As far as my lack of desire to put out there exactly where I live is concerned, let me put it this way.  Sometimes what I have written on the blog has drawn some pretty threatening email, including on one occasion someone sending me a photo of my house with very uncomplimentary comments.  A priest of my acquaintance was murdered.  I have had concerns about my safety.  I take threats seriously and do something about them.

That said, diocesan priests don’t have to report to the National Catholic Fishwrap about who they are, what they do and where they go.  The Fishwrap demonstrates time and time again that they have no respect for priests and bishops.  There can be no good or pure motive for Phyllis Zagano to be harassing my friends and leaving me threatening voice mail.

Ironically, while liberals promote heresy and disrespect for the Church’s laws, they invoke those laws when they think they can use them to hurt someone they hate.

I stood up to defend a fine bishop in his time of need.  NCR‘s Zagano now attacks me.  Coincidence?

But I am willing to stand and take bullets for any American bishop I respect.

Another point.  One of the people who wrote to me about a phone call from Zagano said she brought up the issue of Fr. John Corapi.  Get it?  Huh?  Get it?   Get it?  The insinuation is that because Corapi and I were ordained together, and because he well… you know… then maybe Fr. Z…. well … you know.  Piffle.  Corapi and I were ordained together along with 60 other men – no women – and, at the time, I didn’t know him.   But the fertile imagination of Phyllis makes a connection.

Anyway, dear readers, while I have been happy to write about many of the things I do and many aspects of my life, I haven’t wanted to make my blog all about me or my personal journey or concerns.  I, like you, have a path to walk and choices to make from time to time, and some of them are hard and take time and care.  Sometimes I ask for prayers, as a fellow Christian will dare to do.  But I leave many things I am doing or going through aside, so as to focus on the really serious questions, such as whether we can use pine nuts or walnuts in making pesto.  A serious question?  Of course!  But it is a question that doesn’t involve deeper issues of my life or future plans.

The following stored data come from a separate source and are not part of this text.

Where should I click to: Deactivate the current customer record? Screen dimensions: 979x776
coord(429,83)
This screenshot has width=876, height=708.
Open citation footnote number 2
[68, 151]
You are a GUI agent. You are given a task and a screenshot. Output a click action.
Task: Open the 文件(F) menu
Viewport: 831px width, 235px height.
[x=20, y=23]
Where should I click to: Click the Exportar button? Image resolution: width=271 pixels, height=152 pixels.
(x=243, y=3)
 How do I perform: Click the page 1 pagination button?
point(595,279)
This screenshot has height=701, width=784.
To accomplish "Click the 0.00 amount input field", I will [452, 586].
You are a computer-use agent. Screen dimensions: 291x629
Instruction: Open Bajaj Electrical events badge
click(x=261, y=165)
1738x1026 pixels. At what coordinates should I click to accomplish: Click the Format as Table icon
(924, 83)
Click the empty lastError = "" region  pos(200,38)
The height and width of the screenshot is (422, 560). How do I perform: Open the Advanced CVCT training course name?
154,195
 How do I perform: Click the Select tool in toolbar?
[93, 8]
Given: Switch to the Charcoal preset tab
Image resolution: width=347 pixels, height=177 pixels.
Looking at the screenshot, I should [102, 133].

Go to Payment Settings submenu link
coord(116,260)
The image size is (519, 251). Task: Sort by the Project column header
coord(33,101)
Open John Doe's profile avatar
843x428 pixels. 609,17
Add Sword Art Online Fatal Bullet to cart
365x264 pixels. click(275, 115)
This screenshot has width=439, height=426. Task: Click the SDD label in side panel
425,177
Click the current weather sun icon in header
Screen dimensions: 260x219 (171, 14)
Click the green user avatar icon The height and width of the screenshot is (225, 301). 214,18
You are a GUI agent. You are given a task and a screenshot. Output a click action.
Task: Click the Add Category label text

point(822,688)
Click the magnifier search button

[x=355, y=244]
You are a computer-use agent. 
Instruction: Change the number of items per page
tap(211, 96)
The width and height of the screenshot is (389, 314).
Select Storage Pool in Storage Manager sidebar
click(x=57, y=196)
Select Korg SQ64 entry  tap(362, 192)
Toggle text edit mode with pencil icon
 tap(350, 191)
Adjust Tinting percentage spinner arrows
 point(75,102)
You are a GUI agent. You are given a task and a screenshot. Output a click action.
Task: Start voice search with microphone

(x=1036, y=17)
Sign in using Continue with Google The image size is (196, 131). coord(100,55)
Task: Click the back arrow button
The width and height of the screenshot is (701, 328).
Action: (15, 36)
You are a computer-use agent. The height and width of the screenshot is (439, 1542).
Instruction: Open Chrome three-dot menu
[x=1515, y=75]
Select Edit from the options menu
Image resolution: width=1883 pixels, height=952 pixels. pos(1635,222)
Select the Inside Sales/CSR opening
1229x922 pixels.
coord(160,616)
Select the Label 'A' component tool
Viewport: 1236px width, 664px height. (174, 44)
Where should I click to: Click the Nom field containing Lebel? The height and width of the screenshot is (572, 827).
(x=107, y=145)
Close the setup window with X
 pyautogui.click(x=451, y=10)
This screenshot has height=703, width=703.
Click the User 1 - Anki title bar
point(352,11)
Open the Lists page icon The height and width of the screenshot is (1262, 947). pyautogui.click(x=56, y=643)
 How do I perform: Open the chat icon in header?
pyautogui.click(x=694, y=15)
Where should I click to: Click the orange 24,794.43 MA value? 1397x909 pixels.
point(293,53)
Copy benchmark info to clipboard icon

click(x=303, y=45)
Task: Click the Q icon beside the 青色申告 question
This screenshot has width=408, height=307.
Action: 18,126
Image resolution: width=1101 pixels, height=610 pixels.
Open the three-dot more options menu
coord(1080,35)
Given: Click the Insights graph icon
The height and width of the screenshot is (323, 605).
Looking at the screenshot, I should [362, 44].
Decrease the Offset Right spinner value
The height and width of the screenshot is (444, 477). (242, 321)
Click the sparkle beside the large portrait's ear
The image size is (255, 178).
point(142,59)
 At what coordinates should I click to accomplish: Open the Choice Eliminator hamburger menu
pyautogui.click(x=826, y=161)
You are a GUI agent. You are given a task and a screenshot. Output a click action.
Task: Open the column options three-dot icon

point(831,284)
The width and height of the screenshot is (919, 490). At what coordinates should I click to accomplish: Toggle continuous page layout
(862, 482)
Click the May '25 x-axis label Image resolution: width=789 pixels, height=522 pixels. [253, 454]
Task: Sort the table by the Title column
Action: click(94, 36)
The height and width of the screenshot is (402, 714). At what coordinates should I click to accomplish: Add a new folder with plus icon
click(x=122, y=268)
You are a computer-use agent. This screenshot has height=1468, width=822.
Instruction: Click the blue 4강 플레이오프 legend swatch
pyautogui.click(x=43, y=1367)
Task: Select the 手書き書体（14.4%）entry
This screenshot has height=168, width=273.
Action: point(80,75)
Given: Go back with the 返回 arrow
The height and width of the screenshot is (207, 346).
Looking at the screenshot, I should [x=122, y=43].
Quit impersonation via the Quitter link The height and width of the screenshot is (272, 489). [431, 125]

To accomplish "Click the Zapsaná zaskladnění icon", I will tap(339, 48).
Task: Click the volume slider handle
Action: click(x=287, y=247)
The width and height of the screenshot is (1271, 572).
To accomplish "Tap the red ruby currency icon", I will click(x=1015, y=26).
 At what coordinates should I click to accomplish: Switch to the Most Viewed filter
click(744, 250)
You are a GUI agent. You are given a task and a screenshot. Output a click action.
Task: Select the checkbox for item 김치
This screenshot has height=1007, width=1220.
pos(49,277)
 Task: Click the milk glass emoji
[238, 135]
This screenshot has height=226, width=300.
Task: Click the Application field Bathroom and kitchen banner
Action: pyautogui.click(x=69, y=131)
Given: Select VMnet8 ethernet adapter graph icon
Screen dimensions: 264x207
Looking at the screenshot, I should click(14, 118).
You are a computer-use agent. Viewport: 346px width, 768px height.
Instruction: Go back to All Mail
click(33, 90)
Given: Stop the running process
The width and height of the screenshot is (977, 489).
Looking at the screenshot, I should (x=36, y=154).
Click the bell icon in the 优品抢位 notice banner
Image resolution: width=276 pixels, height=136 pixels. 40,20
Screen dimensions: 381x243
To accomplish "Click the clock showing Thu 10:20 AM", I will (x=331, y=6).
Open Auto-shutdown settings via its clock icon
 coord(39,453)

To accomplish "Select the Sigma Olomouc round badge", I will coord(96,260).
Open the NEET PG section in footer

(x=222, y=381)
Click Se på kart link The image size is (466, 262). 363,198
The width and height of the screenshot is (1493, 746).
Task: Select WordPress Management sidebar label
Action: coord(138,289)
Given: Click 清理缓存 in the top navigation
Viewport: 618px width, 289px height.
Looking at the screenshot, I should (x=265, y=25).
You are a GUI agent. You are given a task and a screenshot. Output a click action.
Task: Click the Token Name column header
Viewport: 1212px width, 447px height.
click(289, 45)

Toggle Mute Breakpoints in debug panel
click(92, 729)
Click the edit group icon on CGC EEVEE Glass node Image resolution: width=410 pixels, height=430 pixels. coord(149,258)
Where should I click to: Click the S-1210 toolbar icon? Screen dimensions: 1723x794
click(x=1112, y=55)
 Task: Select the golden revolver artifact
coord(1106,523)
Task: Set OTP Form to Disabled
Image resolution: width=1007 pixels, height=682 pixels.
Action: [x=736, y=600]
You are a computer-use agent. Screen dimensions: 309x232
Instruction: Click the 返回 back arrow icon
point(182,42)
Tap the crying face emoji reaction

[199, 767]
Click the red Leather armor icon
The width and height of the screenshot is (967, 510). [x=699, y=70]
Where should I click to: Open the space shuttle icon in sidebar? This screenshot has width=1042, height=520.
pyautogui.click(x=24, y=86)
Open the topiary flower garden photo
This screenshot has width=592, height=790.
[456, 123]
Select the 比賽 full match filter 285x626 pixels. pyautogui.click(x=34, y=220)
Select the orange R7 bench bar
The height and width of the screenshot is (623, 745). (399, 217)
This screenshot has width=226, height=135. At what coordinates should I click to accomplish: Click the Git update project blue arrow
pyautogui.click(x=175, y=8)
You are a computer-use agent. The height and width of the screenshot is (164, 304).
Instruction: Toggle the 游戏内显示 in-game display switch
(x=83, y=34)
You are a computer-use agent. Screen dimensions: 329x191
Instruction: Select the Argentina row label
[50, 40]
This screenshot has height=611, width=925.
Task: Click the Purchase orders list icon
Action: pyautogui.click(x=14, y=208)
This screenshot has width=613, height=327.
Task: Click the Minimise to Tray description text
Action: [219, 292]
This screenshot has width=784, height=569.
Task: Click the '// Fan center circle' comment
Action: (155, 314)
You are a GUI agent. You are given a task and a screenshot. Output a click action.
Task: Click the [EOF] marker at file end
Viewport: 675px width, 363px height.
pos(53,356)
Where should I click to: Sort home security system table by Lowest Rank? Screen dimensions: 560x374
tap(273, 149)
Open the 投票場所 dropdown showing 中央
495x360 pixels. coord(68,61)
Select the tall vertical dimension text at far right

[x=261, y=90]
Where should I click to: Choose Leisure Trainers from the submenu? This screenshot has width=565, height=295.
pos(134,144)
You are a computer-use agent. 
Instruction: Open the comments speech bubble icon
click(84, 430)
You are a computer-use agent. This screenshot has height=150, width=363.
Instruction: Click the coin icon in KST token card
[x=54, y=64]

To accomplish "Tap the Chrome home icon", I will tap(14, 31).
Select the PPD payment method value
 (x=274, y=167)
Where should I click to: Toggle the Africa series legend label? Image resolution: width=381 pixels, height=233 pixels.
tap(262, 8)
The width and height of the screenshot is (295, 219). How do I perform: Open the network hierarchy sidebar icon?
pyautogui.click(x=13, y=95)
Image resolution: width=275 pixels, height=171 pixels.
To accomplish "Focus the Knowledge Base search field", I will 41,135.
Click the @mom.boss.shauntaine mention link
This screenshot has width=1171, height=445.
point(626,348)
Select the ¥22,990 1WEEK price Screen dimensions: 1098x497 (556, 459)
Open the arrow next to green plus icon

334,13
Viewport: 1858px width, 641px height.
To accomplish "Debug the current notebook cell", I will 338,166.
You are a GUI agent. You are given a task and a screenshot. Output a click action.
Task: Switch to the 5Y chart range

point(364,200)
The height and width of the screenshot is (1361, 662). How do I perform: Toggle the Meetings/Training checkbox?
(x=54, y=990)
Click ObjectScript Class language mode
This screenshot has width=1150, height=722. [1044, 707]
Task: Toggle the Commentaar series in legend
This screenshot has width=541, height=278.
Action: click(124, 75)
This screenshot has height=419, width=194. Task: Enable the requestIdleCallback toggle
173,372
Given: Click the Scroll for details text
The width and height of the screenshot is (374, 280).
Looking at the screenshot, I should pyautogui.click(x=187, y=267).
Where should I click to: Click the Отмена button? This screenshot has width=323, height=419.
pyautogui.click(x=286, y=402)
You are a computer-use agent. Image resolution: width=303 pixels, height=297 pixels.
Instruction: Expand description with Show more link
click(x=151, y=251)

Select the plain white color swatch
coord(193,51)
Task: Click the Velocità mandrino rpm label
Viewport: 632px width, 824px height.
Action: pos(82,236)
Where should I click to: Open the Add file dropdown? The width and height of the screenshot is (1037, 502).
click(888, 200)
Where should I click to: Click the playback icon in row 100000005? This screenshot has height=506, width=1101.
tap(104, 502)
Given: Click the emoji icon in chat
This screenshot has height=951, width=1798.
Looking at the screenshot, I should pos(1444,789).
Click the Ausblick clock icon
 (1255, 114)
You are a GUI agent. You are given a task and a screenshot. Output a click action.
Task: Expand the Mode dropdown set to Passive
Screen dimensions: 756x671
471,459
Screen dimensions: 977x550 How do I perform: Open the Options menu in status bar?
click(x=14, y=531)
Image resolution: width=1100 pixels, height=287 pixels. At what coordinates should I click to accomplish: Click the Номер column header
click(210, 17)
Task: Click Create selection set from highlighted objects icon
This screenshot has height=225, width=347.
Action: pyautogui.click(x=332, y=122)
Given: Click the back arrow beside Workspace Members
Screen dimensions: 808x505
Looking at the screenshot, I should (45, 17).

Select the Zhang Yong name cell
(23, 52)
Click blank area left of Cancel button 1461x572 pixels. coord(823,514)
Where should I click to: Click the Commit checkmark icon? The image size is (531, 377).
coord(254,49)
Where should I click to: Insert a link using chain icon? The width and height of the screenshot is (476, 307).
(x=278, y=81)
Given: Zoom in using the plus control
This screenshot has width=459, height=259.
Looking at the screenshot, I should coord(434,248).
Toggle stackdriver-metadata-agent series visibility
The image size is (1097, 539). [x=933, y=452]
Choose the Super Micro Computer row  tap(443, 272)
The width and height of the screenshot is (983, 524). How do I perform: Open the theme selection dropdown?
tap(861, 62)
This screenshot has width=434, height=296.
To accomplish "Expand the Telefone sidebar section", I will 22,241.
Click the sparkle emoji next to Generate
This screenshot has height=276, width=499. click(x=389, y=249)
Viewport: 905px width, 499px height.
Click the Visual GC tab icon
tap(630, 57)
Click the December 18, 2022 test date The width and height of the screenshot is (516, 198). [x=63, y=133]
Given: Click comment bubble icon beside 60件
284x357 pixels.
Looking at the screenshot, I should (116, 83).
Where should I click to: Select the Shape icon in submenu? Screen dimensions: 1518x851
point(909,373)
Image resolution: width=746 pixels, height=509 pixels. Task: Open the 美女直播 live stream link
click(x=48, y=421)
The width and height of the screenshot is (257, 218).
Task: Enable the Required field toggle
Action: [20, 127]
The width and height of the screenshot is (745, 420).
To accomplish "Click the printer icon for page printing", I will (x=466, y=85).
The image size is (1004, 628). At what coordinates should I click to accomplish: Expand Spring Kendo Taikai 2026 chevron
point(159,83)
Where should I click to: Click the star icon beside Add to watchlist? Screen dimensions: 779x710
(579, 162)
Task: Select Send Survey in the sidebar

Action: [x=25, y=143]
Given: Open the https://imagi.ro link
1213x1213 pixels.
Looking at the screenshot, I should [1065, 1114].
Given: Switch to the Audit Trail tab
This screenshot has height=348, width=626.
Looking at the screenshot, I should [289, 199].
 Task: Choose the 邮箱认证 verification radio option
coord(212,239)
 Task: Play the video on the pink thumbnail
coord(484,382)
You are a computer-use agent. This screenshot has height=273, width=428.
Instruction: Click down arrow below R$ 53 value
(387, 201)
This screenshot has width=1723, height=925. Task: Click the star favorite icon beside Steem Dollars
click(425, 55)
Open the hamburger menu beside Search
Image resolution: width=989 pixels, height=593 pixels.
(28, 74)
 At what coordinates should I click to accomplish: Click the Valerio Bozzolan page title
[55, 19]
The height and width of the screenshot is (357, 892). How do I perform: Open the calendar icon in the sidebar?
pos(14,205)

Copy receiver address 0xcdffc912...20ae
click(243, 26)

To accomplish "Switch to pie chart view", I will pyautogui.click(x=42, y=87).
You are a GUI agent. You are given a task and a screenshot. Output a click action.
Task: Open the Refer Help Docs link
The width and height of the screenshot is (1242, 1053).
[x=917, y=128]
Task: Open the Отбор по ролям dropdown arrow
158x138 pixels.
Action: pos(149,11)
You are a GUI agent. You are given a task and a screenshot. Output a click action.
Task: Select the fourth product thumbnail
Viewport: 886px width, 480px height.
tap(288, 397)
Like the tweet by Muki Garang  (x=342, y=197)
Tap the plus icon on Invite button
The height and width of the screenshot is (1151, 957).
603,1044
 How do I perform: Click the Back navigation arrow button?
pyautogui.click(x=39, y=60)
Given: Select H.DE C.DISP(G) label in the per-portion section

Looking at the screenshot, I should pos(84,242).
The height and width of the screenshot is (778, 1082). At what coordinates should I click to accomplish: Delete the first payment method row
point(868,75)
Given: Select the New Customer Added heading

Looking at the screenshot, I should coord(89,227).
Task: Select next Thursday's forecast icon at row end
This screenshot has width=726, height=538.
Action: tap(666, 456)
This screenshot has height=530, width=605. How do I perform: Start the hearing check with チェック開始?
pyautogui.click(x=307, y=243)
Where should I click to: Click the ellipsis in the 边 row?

Zagano, however, in a break from attacking a bishop for a change, has decided to harass me, my friends and many others, looking for dirt on me.  Alas, I am not very interesting.

If she wants dirt, I have a garden that needs some weeding. She is not invited to stay for supper.

So, friends.  I don’t know when this dishy article will be unleashed to my chagrin and embarrassment. She has been saying “sooooon!”  One of my friends told me that she said she was just waiting to click the key!  Not true, as it turns out, but … well… she’s consistent.

Perhaps we should have a pool?  Guess the date of publication and win, say, a pound of Mystic Monk Coffee?   The problem is, I have so many readers that that could get a little spendy for me.  And I can’t track who uses my voting app.

Oh, yes, that’s another thing.  Since I am living outside my diocese, I have been living solely by what I earn by writing, by what I gain from your kind donations, and by the kindness of an important benefactor.  I am, in short, a working beggar, and have been happy to be one.  Being involved as I am pioneering a new form of ministry, and being outside my diocese, I have no support and I haven’t asked any from my bishop.  I pay my own insurance, groceries, etc., cook for myself, clean for myself, do my own laundry.  I keep it pretty simple. [Since I originally posted this, this is all still true! Pioneers make their way!] I, like you, am rather alarmed about our future, given what is going on, too.  The main difference between me and most of you is that I am also a Roman Catholic priest in good standing and, therefore, I say Mass every day, and my office, and I do everything I can with my meager powers to uphold the Church’s Faith and teach it without error.  If I say anything by mistake that strays from the Church’s teaching, I hope to be corrected charitably.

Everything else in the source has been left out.